Figure 1.

Glial cell line-derived neurotrophic factor (GDNF) expression in liver fibrosis. (A) GDNF concentrations in 366 human serum samples measured by ELISA (healthy control (HC)=127; F0=25; F1=48; F2=87; F3=51; F4=28). (B) GDNF mRNA in 165 human liver specimens examined by real-time PCR. The levels of target mRNAs were normalised to that of 18S rRNA (F0=13; F1=35; F2=61; F3=40; F4=16). (C) Correlation analysis between GDNF concentrations in the serum and GDNF mRNA expression. Spearman’s correlation coefficients (r), p values and the number of patients are indicated. (D) Correlation analysis between GDNF and α-SMA mRNA expression. Spearman’s correlation coefficients (r), p values and the number of patients are indicated. (E) Immunohistochemistry of GDNF in frozen liver sections of 40 HBV patient samples (F0/1=10; F2=10; F3=10; F4=10).
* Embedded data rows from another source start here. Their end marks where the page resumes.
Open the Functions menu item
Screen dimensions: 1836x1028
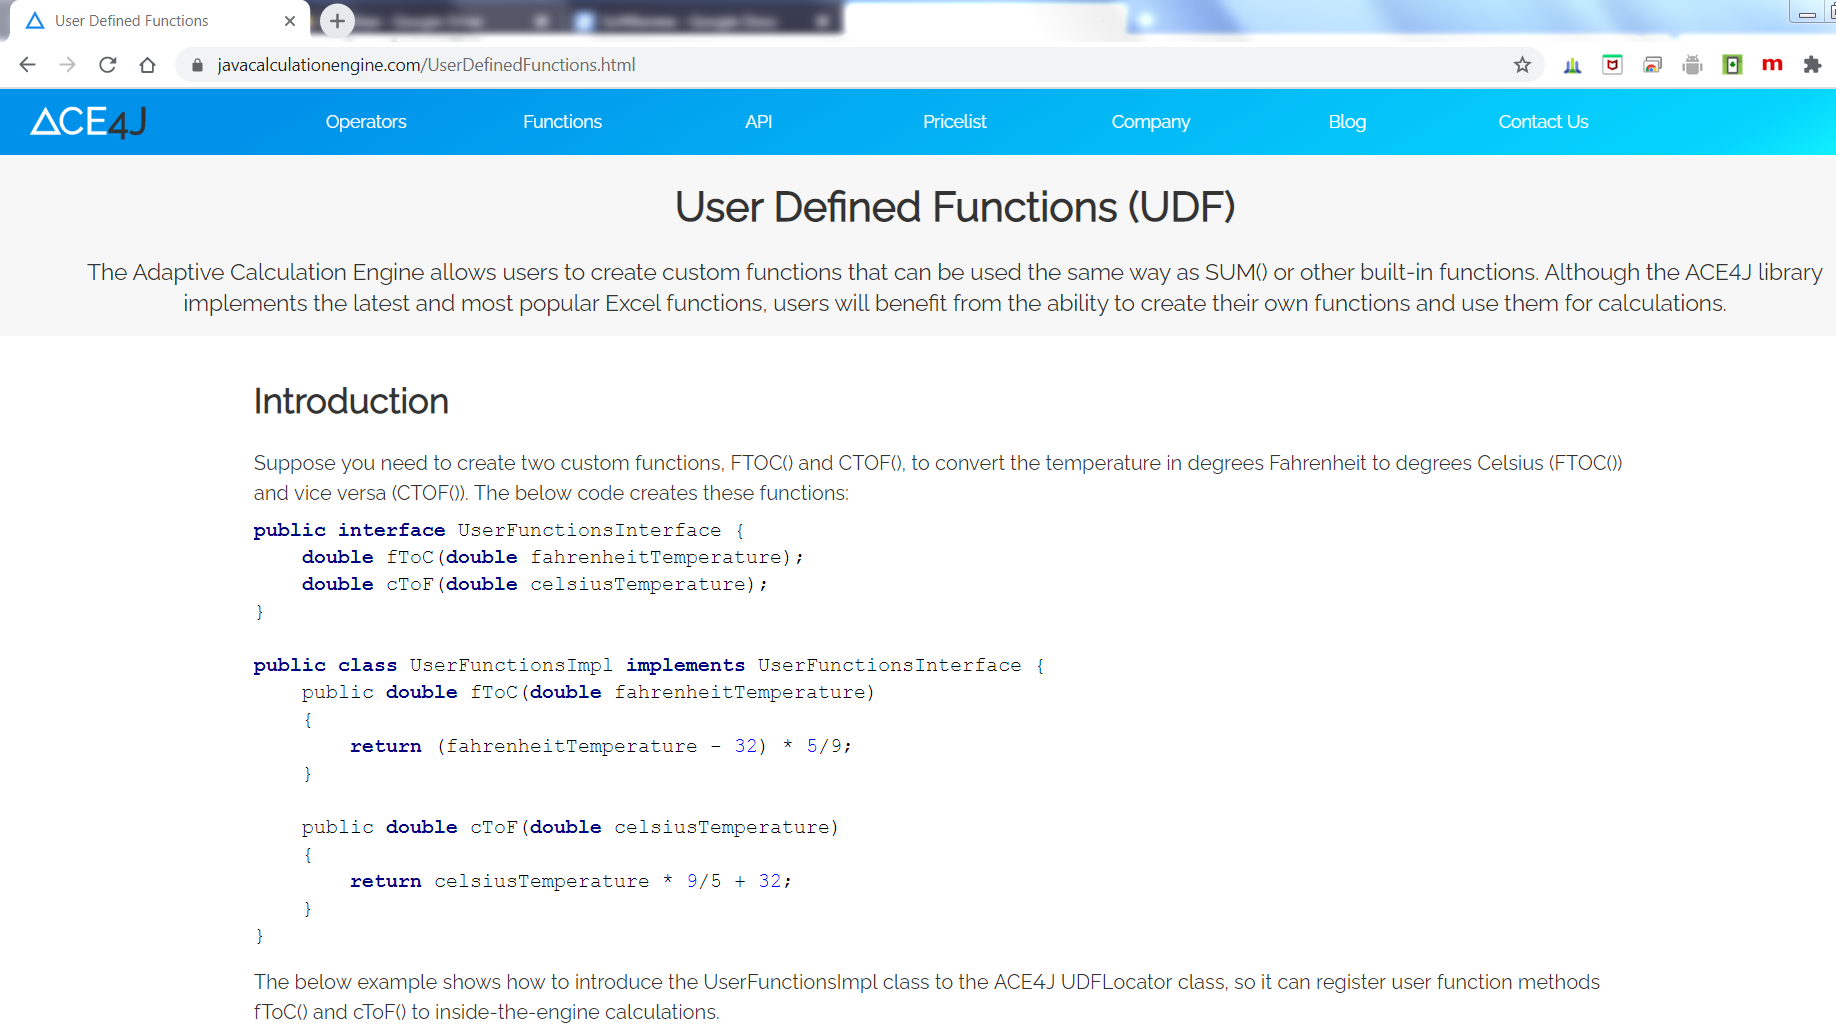pyautogui.click(x=562, y=122)
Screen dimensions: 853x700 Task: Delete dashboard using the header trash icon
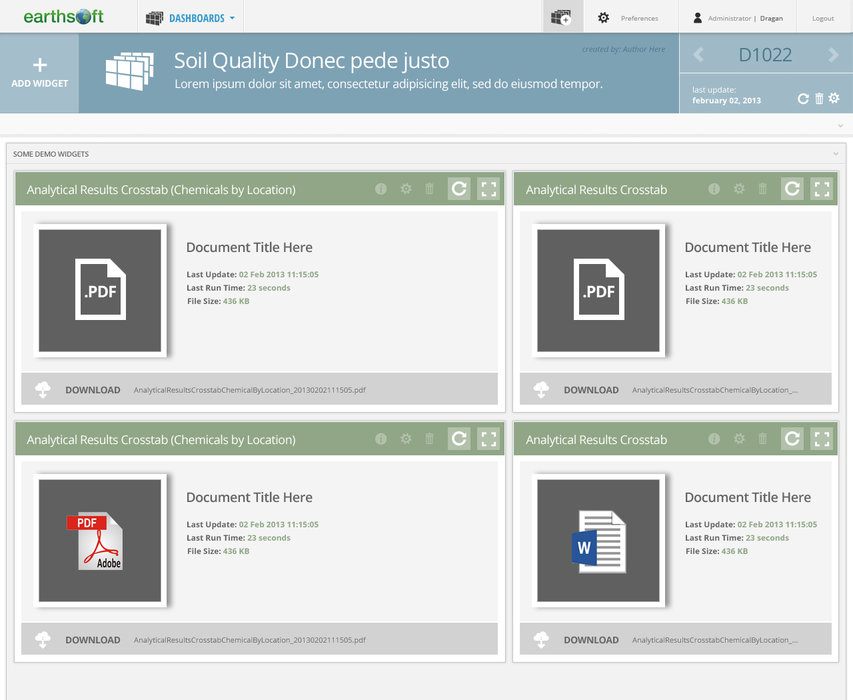click(x=819, y=98)
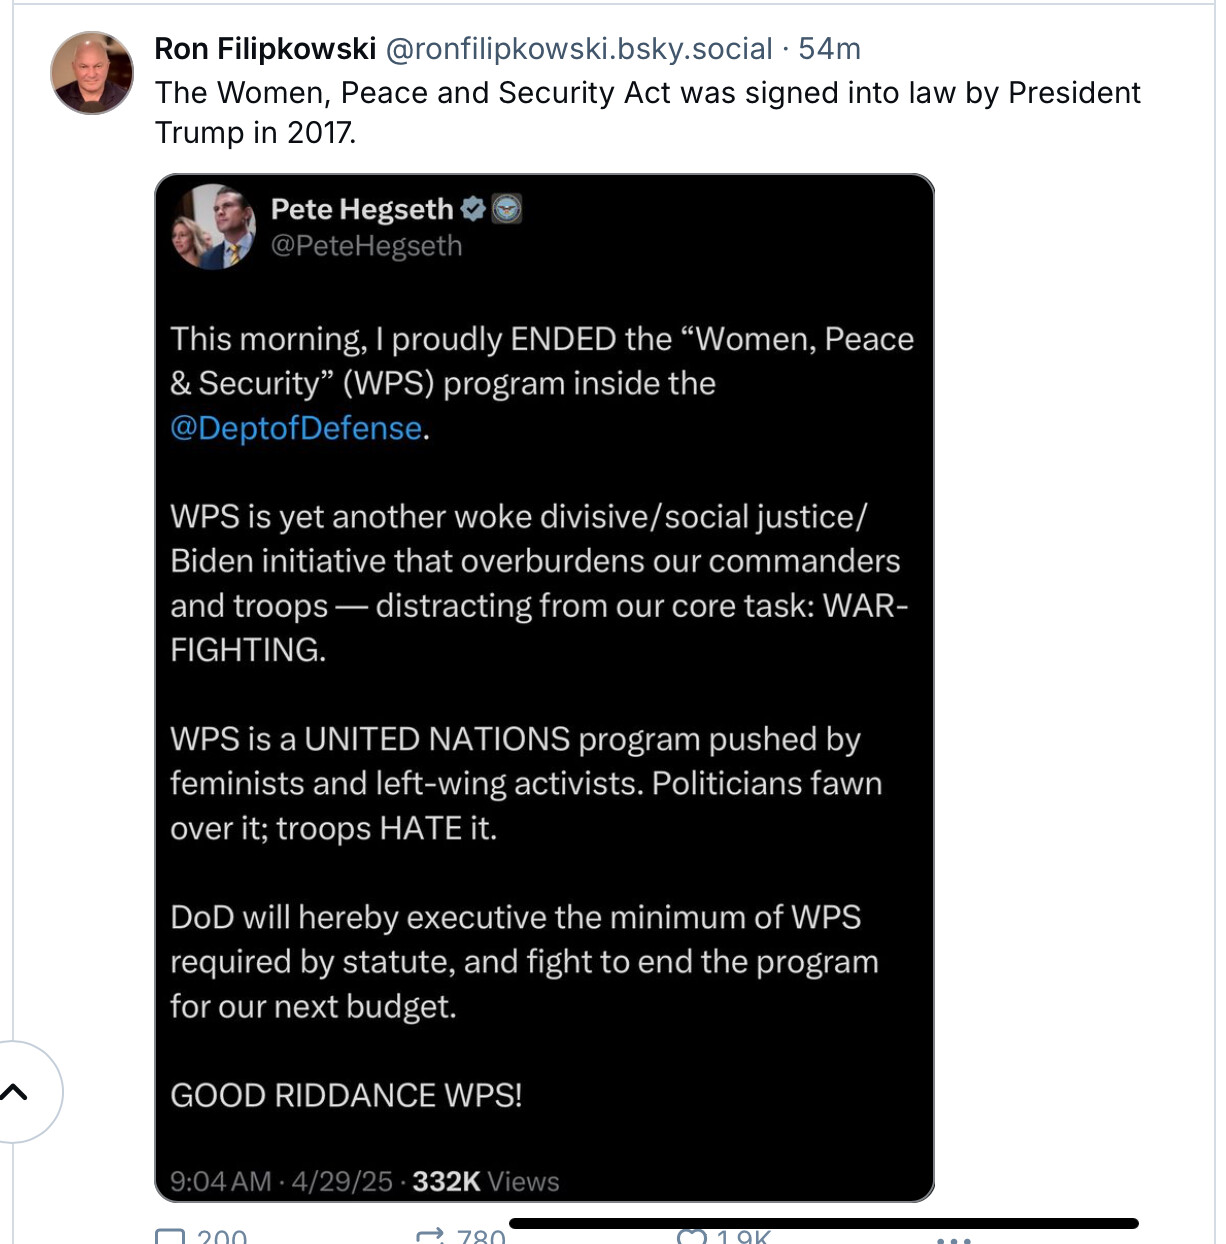Tap the black home indicator bar
Viewport: 1226px width, 1244px height.
click(x=824, y=1223)
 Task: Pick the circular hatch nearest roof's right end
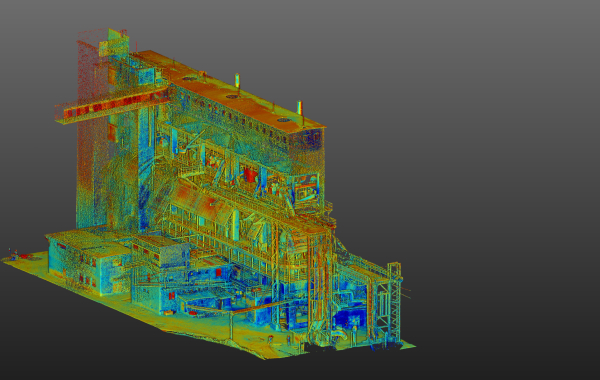click(284, 120)
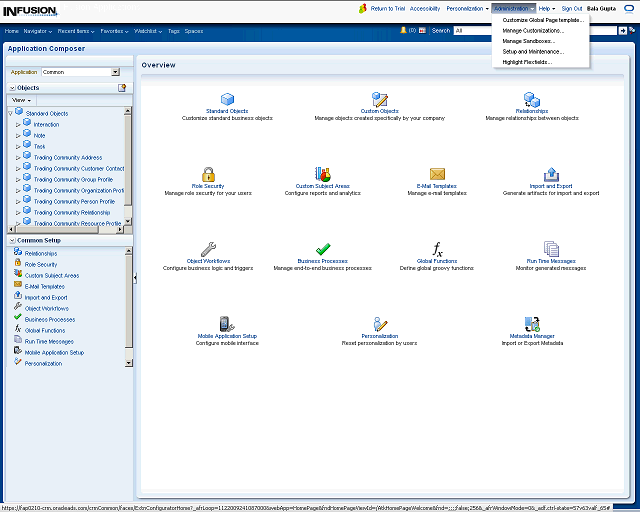Open the View menu in Objects panel
640x512 pixels.
click(x=21, y=100)
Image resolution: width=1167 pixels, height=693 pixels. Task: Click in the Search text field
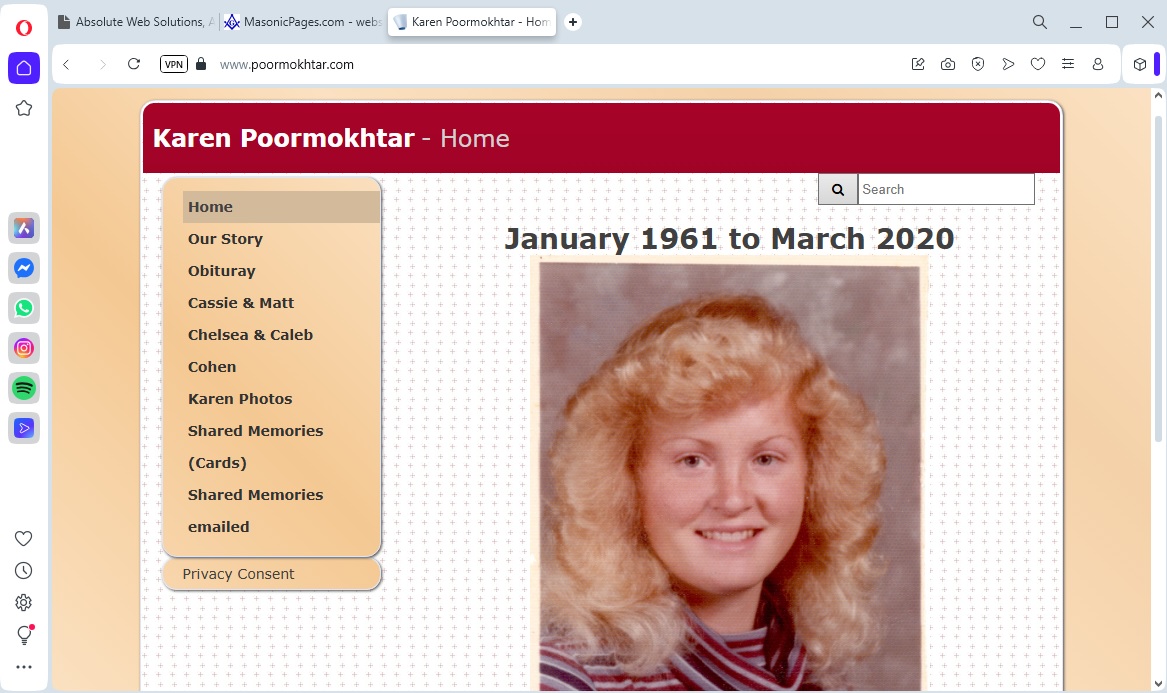945,189
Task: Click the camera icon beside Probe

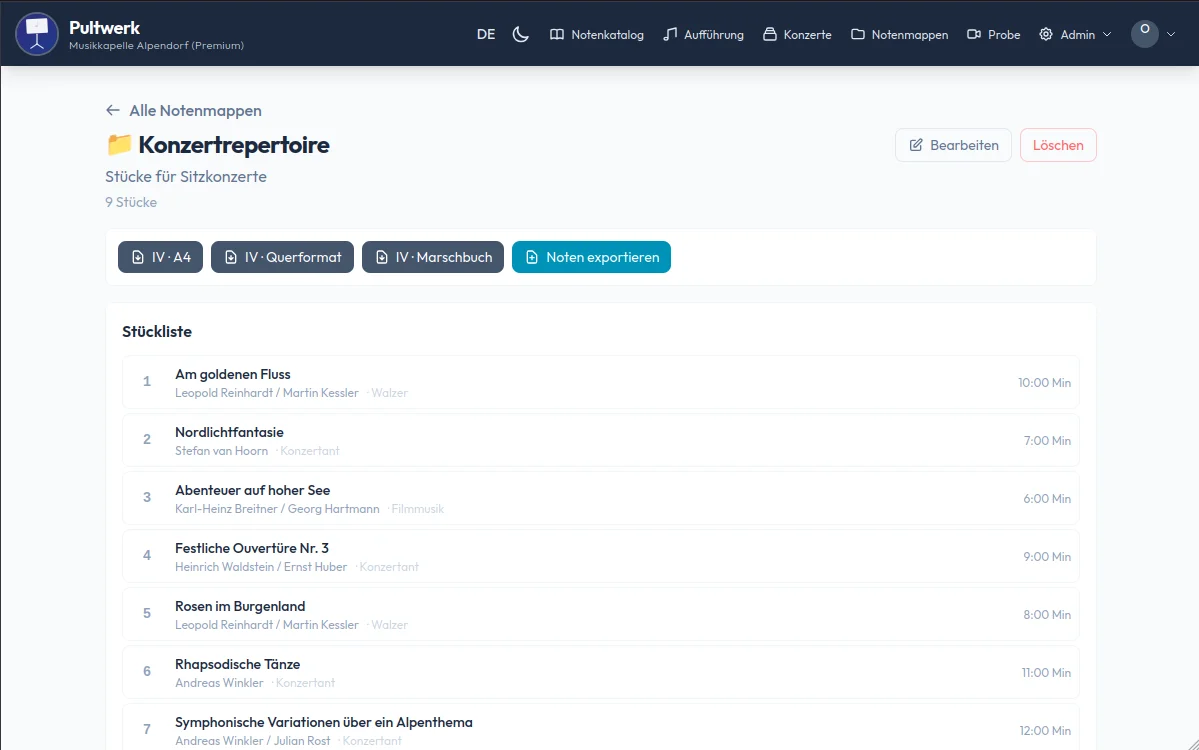Action: pos(974,34)
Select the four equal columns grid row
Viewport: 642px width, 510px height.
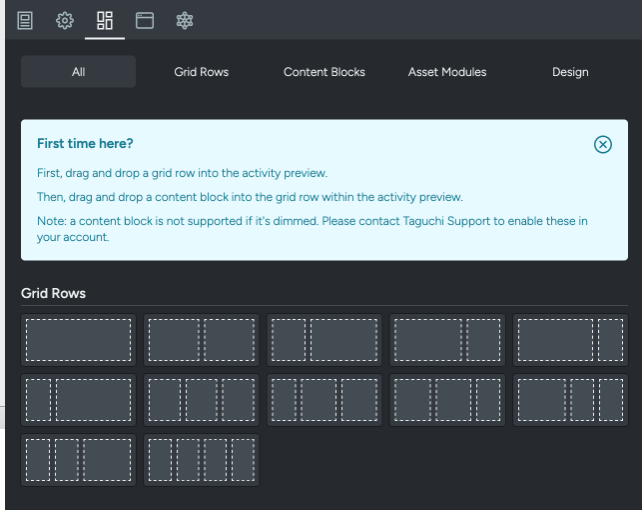point(201,460)
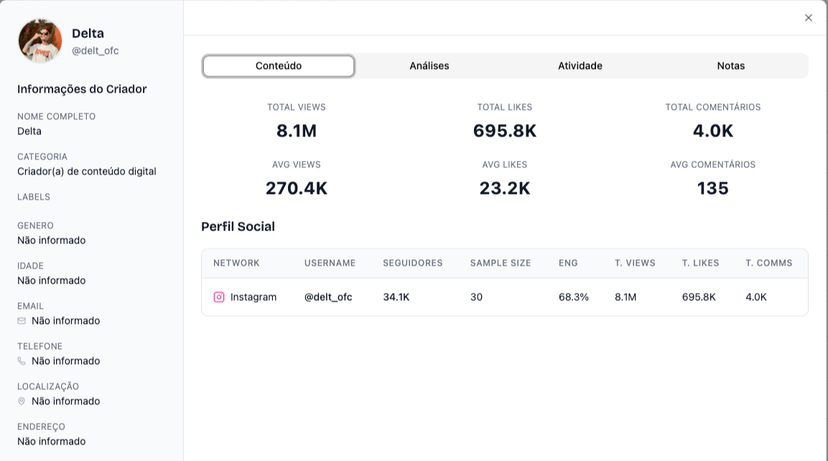This screenshot has height=461, width=828.
Task: Click the Sample Size column header
Action: pyautogui.click(x=500, y=263)
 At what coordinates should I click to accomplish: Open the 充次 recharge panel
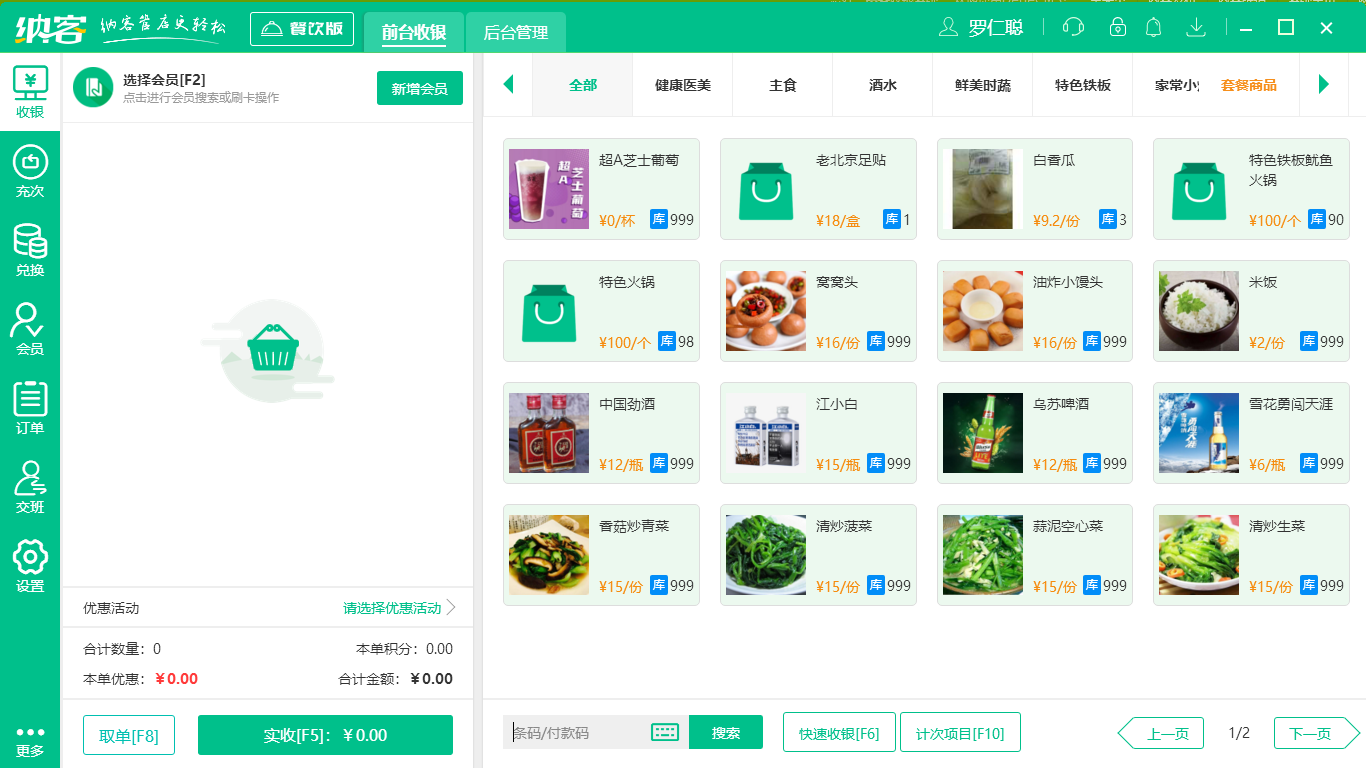click(x=30, y=170)
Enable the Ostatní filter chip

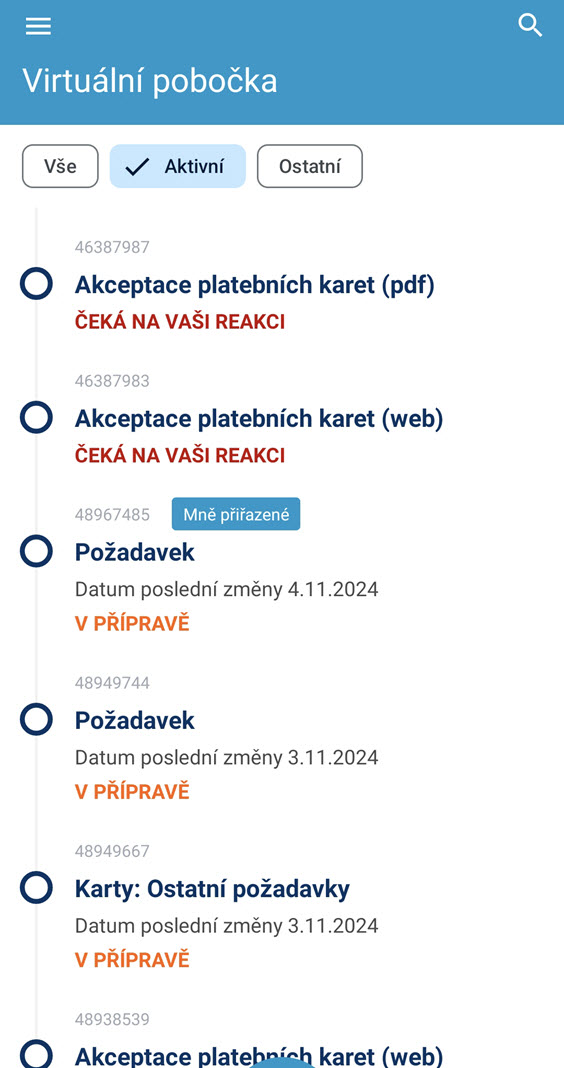click(x=310, y=166)
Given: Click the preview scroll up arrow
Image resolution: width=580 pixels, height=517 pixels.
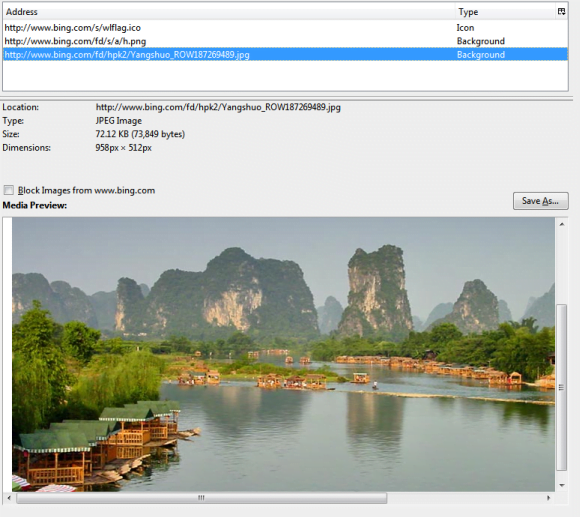Looking at the screenshot, I should tap(562, 224).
Upper original magnification x100, middle x600, lower x600, negative control; the red arrow indicates GDNF-positive staining. (F) Immunohistochemistry of GDNF in liver paraffin sections of non-alcoholic steatohepatitis (NASH) patient samples (F0/1=7; F2=7; F3/4=5). Upper original magnification x100, middle x600, lower x600, negative control; the red arrow indicates GDNF-positive staining. (G) Semiquantification of GDNF from figure 1F. (H) Hepatic GDNF mRNA expression in patients with NASH. (I) GDNF concentrations in serum samples from 30 HCs and 37 patients with alcoholic liver disease (ALD), as measured by ELISA (HC=30; alcoholic hepatitis (AH)=26; alcoholic cirrhosis (AC)=11). Bars indicate the mean±SD of three independent experiments; one-way analysis of variance with the non-parametric Kruskal-Wallis test was used in A, B, G–I. A non-parametric correlation (Spearman’s) two-tailed test was used in C and D.